TASK OBJECTIVE » When you write out the records, keep every line exactly as it is.

BEGIN

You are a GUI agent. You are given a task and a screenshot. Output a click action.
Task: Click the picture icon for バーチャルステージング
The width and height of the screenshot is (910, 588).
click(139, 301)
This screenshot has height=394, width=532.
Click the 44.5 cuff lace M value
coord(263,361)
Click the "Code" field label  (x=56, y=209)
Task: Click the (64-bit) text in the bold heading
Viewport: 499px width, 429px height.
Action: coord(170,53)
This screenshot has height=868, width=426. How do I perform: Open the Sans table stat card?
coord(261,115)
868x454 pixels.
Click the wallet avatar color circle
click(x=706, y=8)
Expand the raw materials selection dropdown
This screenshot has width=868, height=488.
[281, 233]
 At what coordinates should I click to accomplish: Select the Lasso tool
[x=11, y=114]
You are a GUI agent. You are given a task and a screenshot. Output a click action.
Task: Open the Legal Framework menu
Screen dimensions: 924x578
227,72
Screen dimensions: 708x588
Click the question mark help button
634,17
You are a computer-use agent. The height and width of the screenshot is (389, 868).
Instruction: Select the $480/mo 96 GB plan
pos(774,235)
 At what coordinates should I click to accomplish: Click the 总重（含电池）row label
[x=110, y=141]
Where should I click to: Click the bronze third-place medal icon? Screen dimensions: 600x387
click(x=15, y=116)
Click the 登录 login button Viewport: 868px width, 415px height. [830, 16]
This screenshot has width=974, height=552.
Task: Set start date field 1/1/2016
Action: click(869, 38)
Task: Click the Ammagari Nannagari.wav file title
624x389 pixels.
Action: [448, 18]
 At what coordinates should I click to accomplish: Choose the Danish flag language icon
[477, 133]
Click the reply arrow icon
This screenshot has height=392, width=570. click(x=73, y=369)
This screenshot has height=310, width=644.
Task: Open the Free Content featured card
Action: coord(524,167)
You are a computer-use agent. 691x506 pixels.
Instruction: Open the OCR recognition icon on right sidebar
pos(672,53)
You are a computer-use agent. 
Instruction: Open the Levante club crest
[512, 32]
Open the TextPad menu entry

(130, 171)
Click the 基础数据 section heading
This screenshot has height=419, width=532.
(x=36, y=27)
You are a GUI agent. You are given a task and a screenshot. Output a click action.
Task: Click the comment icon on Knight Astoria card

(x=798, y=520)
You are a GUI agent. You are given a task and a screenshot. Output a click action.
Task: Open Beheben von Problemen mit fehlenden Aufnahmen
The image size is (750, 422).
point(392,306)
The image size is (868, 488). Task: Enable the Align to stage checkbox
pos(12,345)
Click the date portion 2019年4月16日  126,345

END

ANSWER BELOW »
You are a GUI agent. You are given a task and a screenshot. Output a click action.
Task: Click the picture icon for バーチャルステージング
The width and height of the screenshot is (910, 588).
click(139, 301)
This screenshot has height=394, width=532.
Click the 44.5 cuff lace M value
coord(263,361)
Click the "Code" field label  (x=56, y=209)
Task: Click the (64-bit) text in the bold heading
Viewport: 499px width, 429px height.
Action: coord(170,53)
This screenshot has height=868, width=426. How do I perform: Open the Sans table stat card?
coord(261,115)
868x454 pixels.
Click the wallet avatar color circle
click(x=706, y=8)
Expand the raw materials selection dropdown
This screenshot has width=868, height=488.
[281, 233]
 At what coordinates should I click to accomplish: Select the Lasso tool
[x=11, y=114]
You are a GUI agent. You are given a task and a screenshot. Output a click action.
Task: Open the Legal Framework menu
Screen dimensions: 924x578
227,72
Screen dimensions: 708x588
Click the question mark help button
634,17
You are a computer-use agent. The height and width of the screenshot is (389, 868).
Instruction: Select the $480/mo 96 GB plan
pos(774,235)
 At what coordinates should I click to accomplish: Click the 总重（含电池）row label
[x=110, y=141]
Where should I click to: Click the bronze third-place medal icon? Screen dimensions: 600x387
click(x=15, y=116)
Click the 登录 login button Viewport: 868px width, 415px height. [830, 16]
This screenshot has width=974, height=552.
Task: Set start date field 1/1/2016
Action: click(869, 38)
Task: Click the Ammagari Nannagari.wav file title
624x389 pixels.
Action: [448, 18]
 At what coordinates should I click to accomplish: Choose the Danish flag language icon
[477, 133]
Click the reply arrow icon
This screenshot has height=392, width=570. click(x=73, y=369)
This screenshot has height=310, width=644.
Task: Open the Free Content featured card
Action: coord(524,167)
You are a computer-use agent. 691x506 pixels.
Instruction: Open the OCR recognition icon on right sidebar
pos(672,53)
You are a computer-use agent. 
Instruction: Open the Levante club crest
[512, 32]
Open the TextPad menu entry

(130, 171)
Click the 基础数据 section heading
This screenshot has height=419, width=532.
(x=36, y=27)
You are a GUI agent. You are given a task and a screenshot. Output a click action.
Task: Click the comment icon on Knight Astoria card

(x=798, y=520)
You are a GUI agent. You are given a task and a screenshot. Output a click action.
Task: Open Beheben von Problemen mit fehlenden Aufnahmen
The image size is (750, 422).
point(392,306)
The image size is (868, 488). Task: Enable the Align to stage checkbox
pos(12,345)
Click the date portion 2019年4月16日  126,345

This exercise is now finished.